The script runs a complete SPA workflow, using a preconfigured user account shipped with the Docker deployment. This begins with a login, then continues with refresh, user info and claims requests, finishing with a logout. This fast feedback will enable any coding bugs in your own OAuth Agent to be quickly found and ironed out:

Base Token Handler Workflow

OpenID Connect Messages

The OAuth Agent returns front channel request URLs to the SPA, which then updates the browser location to this URL, to begin the user authentication process. At this point, the OAuth Agent has also written a temporary secure cookie containing state and code_verifier values.

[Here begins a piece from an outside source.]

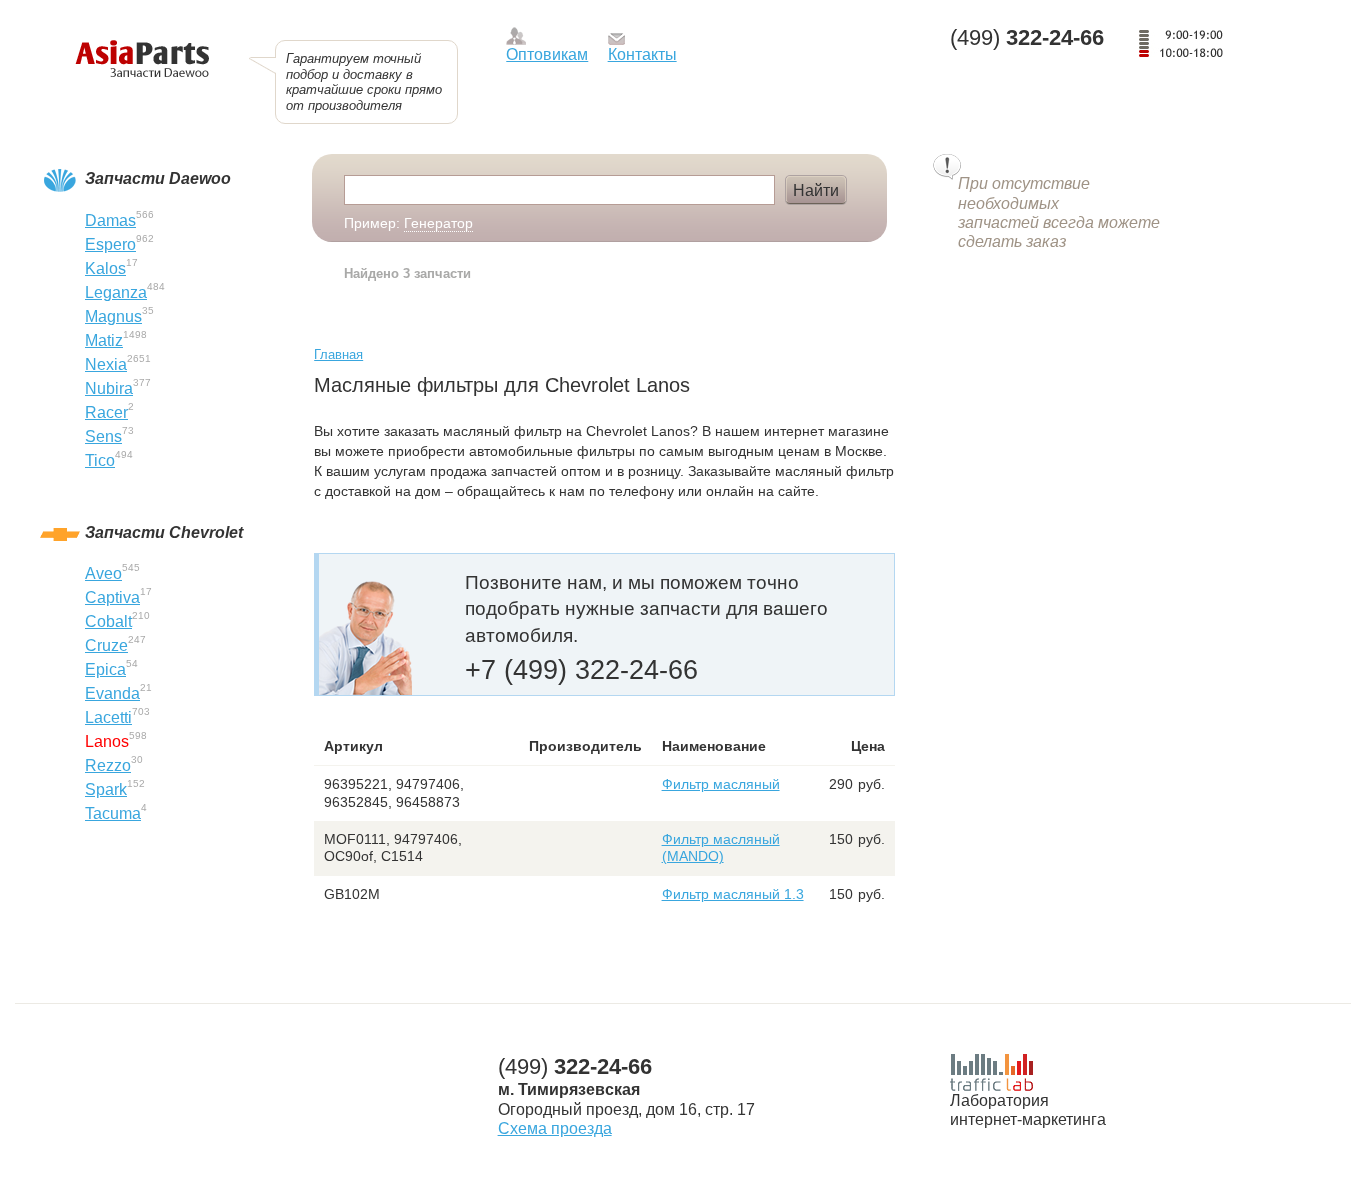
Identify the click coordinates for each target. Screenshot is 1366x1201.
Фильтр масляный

GET http://login.example.local:8443/oauth/v2/oauth-authorize
    ?client_id=spa-client
    &redirect_uri=http%3A%2F%2Fwww.example.com%2F
    &response_type=code
    &code_challenge=l9QIPE4TFgW2y7STZDSWQ4Y4CQpO8W6VtELopzYHdNg
    &code_challenge_method=S256
    &state=NlAoISfdL1DxPdNGFBljlVuB1GDjgGARmqDcxtHhV8iKNYu6ECS2KOavDHpI3eLN
    &scope=openid%20profile

When authentication completes, the SPA sends the OAuth Agent the response URL containing the authorization code. The OAuth Agent then validates the response using the temporary cookie, then sends a back channel request to the Authorization Server, along with a client secret:

POST http://login.example.local:8443/oauth/v2/oauth-token

grant_type=authorization_code&
client_id=spa-client&
client_secret=Password1&
redirect_uri=http://www.example.com/&
code=YFFX2HmFNnrMS8alWIZH83oim9ZHgwRh&
code_verifier=ItJtBXUGtHs-3FpUHB8qW9uJ00XcwTfeiZdLGquawMg

Tokens returned in the response are then stored in HTTP Only encrypted secure cookies that are returned to the browser but not accessible from Javascript code. AES256 symmetric encryption is used to encrypt the cookies, with a key only known to the OAuth Agent.

Browser Integration

Once the OAuth Agent is working as expected and any code changes have been completed, you can deploy it and test with real SPAs running in the browser. This is simply a case of pointing the SPA to the base URL of the OAuth Agent in the deployed environment:

{
    "businessApiBaseUrl": "https://api.example.com/api",
    "oauth": {
        "oauthAgentBaseUrl": "https://api.example.com/oauth-agent"
    }
}

Conclusion

An OAuth Agent is a tricky component to develop, so Curity have provided a reference implementation that can be simply plugged in. If required companies can adapt Curity's implementation for their own purposes, by following the API development steps in this tutorial.